Я кивнул. После этого наше общение сильно упростилось.

В ответ на вопрос мсье Ландовски я достал карандаш из кармана шортов, крупными буквами написал на листке бумаги одно слово и протянул ему. Мсье Ландовски добродушно усмехнулся.

– «Великолепно», вот как? Что же, спасибо, молодой человек, и давай надеяться, что наш Cristo получит такую же оценку, когда гордо встанет на вершине горы Корковадо на другом краю света. Если мы сможем доставить его туда…

– Поверьте, сир, – произнес Лорен у меня за спиной. – Бел говорит, что подготовка фуникулера идет полным ходом.

– В самом деле? – Мсье Ландовски приподнял кустистую седую бровь. – Похоже, тебе известно больше меня. Эйтор да Силва Коста неустанно заверяет меня, что мы обсудим, как переправить мою скульптуру через океан и воздвигнуть ее на месте, но обсуждение все откладывается и откладывается. Скоро ли настанет время ланча? Мне нужно выпить немного вина, чтобы успокоить нервы. Я начинаю опасаться, что этот проект со статуей Христа будет концом моей карьеры.
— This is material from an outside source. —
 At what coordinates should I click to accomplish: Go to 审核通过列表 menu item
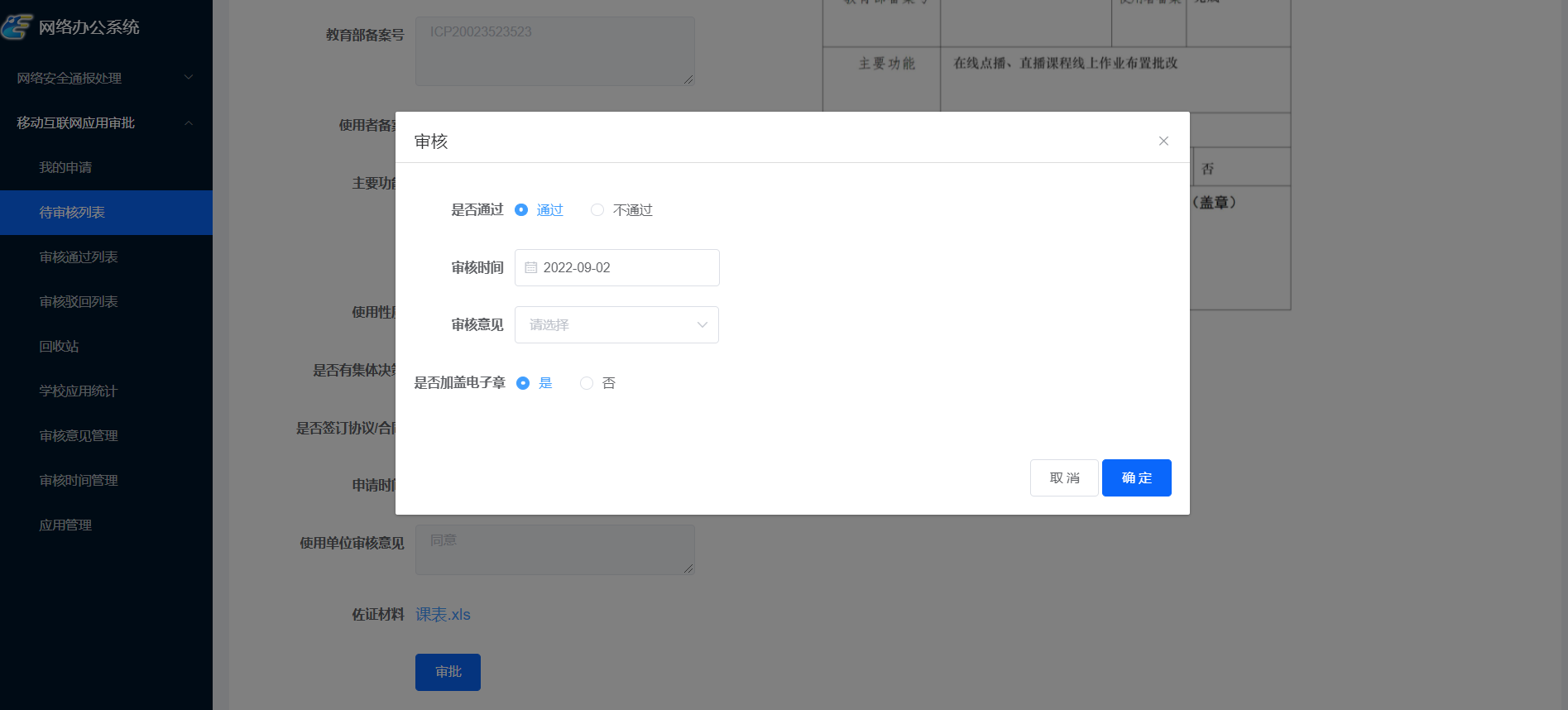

Поистине, я был глупцом, когда согласился на такое безумие.

– Пойду принесу завтрак, – отозвался Лорен и удалился в крошечную кухню, каждый уголок которой я буду всегда помнить как первое убежище с тех пор, как покинул свой дом много месяцев назад. Я улыбался, глядя, как Лорен открывает бутылку вина.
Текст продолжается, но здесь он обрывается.